Haha, this has been discussed quite a bit recently, and there hasn't been 100% agreement between sherdog members. Search for aspartame and splenda and you'll find out all you need to make your own decision.
 
farmboy said:
So, would I be better off using sweetener to avoid the empty calories or should I go the natural route and use raw cane sugar?

avoid anything "artificial"... buy ONLY natural.. :wink:
 
I recently bought some STEVIA chocolate flavoring for my protein shakes..

I also tried mixing it with my oatmeal...meh :D
 
Stevia is the best of both world, if you don't want to make a compromise. It's definitely not as tasty, though, I must agree with Zeirk.

It's purely natural (derived from an herb) and has 0 calories.
 
grapling101 said:
Splenda is the ONLY way to go if you need sweetner. My opinion

No.

Micks right...again dammit.

Stevia if you don't want the calories.

Raw sugar is what your body will understand alot more than artificial, and thats very important.
 
"...what your body will understand..."

"...natural..."

People are throwing around words that really have no meaning. What does "natural" even mean, in terms of how the body metabolizes/assimilates something? Very little correlation has been made between "natural" foods and healthful living. Sure, things like DDT and TEMED are synthetic, and they are also toxic to the body. Then again, for every synthetic toxin that comes to mind, I can probably name a natural toxin. However, in the arena of food products, we aren't talking about DDT, rattlesnake venom, or anything even close to those tihngs. We are talking about food. But the idea that synthetic = harmful is principally derived from imagery of a chemist in his lab with lots of beakers full of green fluid and emblazed with biohazard symbols.

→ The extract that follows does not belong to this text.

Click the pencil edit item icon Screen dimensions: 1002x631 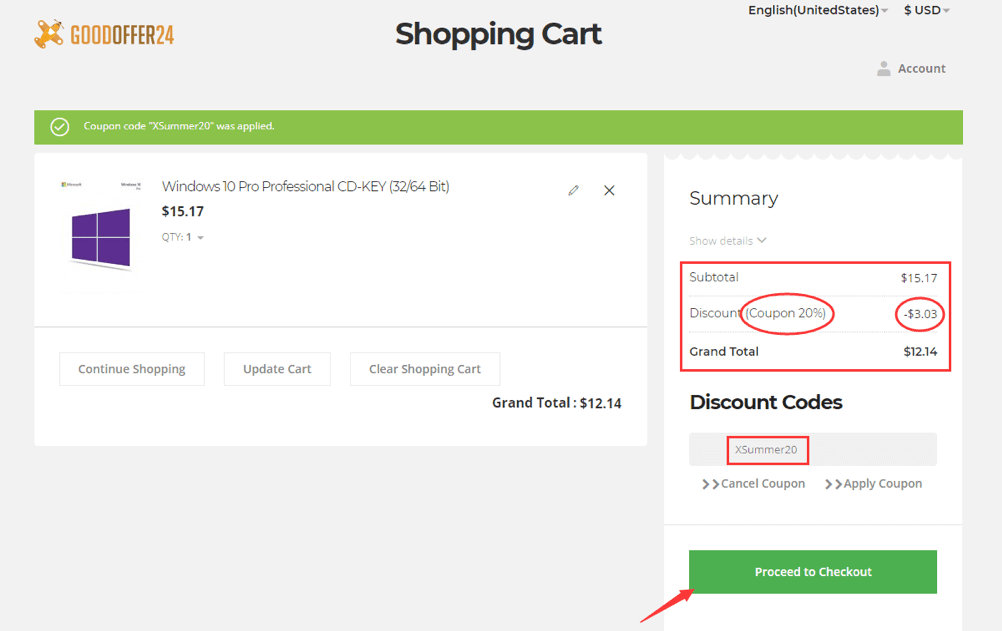(x=573, y=190)
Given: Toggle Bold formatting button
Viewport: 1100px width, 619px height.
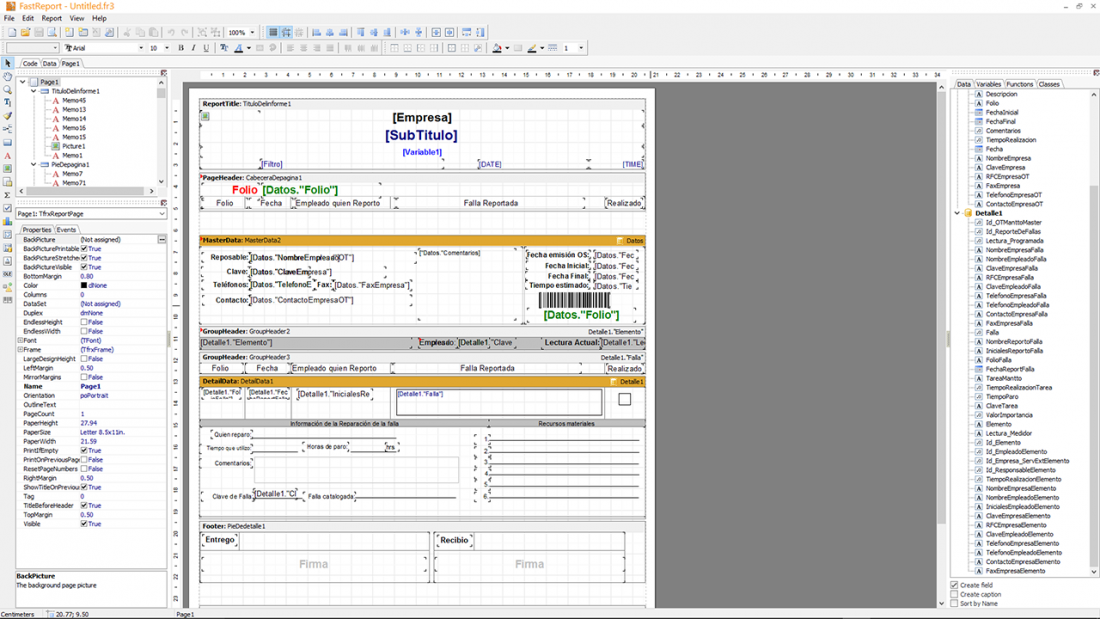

Take vitamin concentrates, for example. most vitamins can be produced synthetically at a tiny fraction of the cost of natural extraction (vitamin E is one of few exceptions, here). The chemical structure, formula, and conformation are identical to those of the natural form. In the body, there is no difference in how the two forms behave. And why would there be? They are identical.

Now, on to artificial sweeteners... This is a slightly different scenario because artificial sweeteners and sucrose do not possess the same chemical or physical properties. The prior paragraphs only exist to demonstrate that something being "natural" has no argument for or against a product's safety. As far as the argument for or against artificial sweeteners, it has been discussed ad nauseum here and other places. I am almost certain that I have previously contributed on this topic here on Sherdog. I would repost, but it would take at least an hour to type a semi-reasonable argument. Let me know if you can't find it.
 
That was a very well put arguement. I'll check out your previous post when I get the chance. I appreciate your interest in the subject.
 
Terumo said:
"...what your body will understand..."

"...natural..."

People are throwing around words that really have no meaning. What does "natural" even mean, in terms of how the body metabolizes/assimilates something? Very little correlation has been made between "natural" foods and healthful living. Sure, things like DDT and TEMED are synthetic, and they are also toxic to the body. Then again, for every synthetic toxin that comes to mind, I can probably name a natural toxin. However, in the arena of food products, we aren't talking about DDT, rattlesnake venom, or anything even close to those tihngs. We are talking about food. But the idea that synthetic = harmful is principally derived from imagery of a chemist in his lab with lots of beakers full of green fluid and emblazed with biohazard symbols.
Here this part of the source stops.